Sandline Discovery - Insight, Ideas and eDiscovery
The June 26, 2018 Master's Conference was a great day full of insight and advice from the Denver area legal community. We took a lot of notes so we thought it made sense to share a few of the themes that developed and bubbled to the top throughout the day. Let us know what you think or if you picked up on any additional themes. And for an overall recap of the event, see our earlier post: Master's Conference Denver - First Impression.
1. Know what data you have
Sounds easy but it often isn’t. The larger the organization, the harder it is to keep track of all the systems in use and the types of data these systems generate. One thing everyone seemed to agree on is that data surprises generally mean more time and money, and stress.
Advice: Know your systems and where to find the data they generate. Invest some time in data mapping and create a litigation plan that includes a strategy for locating and collecting data that is likely to be relevant in an investigation or litigation.
Change is inevitable but it’s never easy, and it’s often unwelcome. There happens to be a lot of change in the legal business right now. Much of this change has to do with changing expectations from corporations and in-house legal teams. As clients get more sophisticated, their expectations influence how they consume services from Law Firms and Service Providers. In turn, Law Firms and Service Providers must react, which creates change in hiring, innovation and technology development.
Advice: Everyone agreed that early and often communication is a must for surviving change. Also, identify your stakeholders, system owners and all points of impact before implementing any major change. Try to anticipate any negative impacts and head them off in advance and be aware of (and in touch with) any detractors before an implementation. Be sure that you have policies in place and that you’re moving toward supporting those policies.
3. Mobile Data
In case you thought it wasn’t, mobile data is still a challenge. Sure, there has been recent innovation around some of the challenges in collecting, reviewing and producing mobile data but there’s still a lot of room for improvement and experts seem to agree that mobile forensic tools are perpetually trying to catch up to constantly evolving mobile devices and applications. Additionally, BYOD mobile device collection is a new and complicated challenge. And to make things even more complicated, there’s been a trend toward increased acceptance of text messaging as an acceptable medium for business communication.
Advice: See point #1 on the list. Be sure to have policies in place to address mobile device use. Don’t forget a BYOD policy if that’s something you support. In addition to a clear BYOD policy, use of Mobile Device Management (MDM) software will help prepare for preservation and collection of mobile data. A good MDM solution will help you with point #1 as well.
4. Social Media and other Emerging Data
Everyone knows that Facebook, Twitter and Instagram data have become increasingly relevant in discovery. There are a few good solutions for collecting these data sources, but review and production is another story. While software companies are working to improve traditional Social Media (SM) processing, new SM and communication data types pop up daily and present new challenges for us all. Slack, WhatsApp, Viber, WeChat, Snapchat and others are now part of the conversation and will become an even more integral part in the very near future.

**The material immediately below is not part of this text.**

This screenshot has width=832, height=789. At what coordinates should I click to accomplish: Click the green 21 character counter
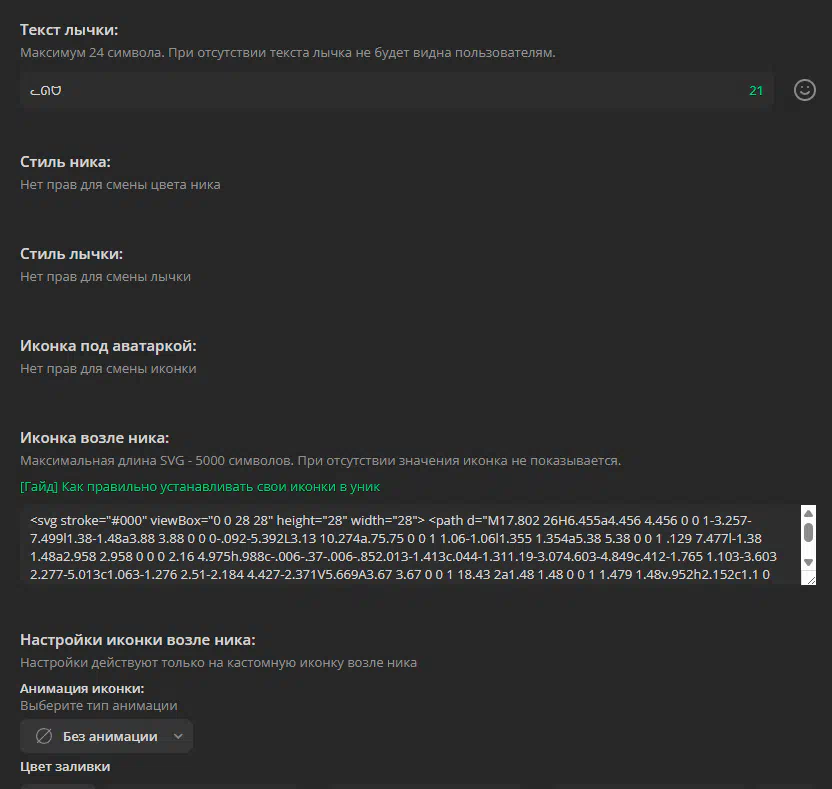[x=756, y=91]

Advice: Again, see point #1- know your data. Create policies and procedures. Here are few questions to consider: Do you know how your users/employees are using SM? How do you monitor SM use? What SM is required for business use? Do you have public facing company SM accounts or profiles? If so, who owns that data and how will you preserve and collect it if necessary?
Most people already agree that collaboration is better than working in a silo. Something relatively new, though, is that there’s a shift in collaboration taking place in the legal world. There’s a new type of collaboration emerging between clients, outside counsel and service providers. For a few examples of factors influencing the need for stronger collaboration, see points 1-4. Add changes to the FRCP, GDPR, changing US regulations, legal tech startups, remote teams, lean organizations, FinTech, big data, AI, blockchain- you get the idea. No one can be everything to all people anymore.
Advice: Understand that there is an across-the-board shift in collaboration between Clients, Outside Counsel and Service Providers. The most successful type of collaboration is one based on partnerships, preferably long-term partnerships, between teams of people with focused expertise. Know your people and know your own expertise. Choose partners who add value, choose wisely after careful vetting, and then let your partners do their job!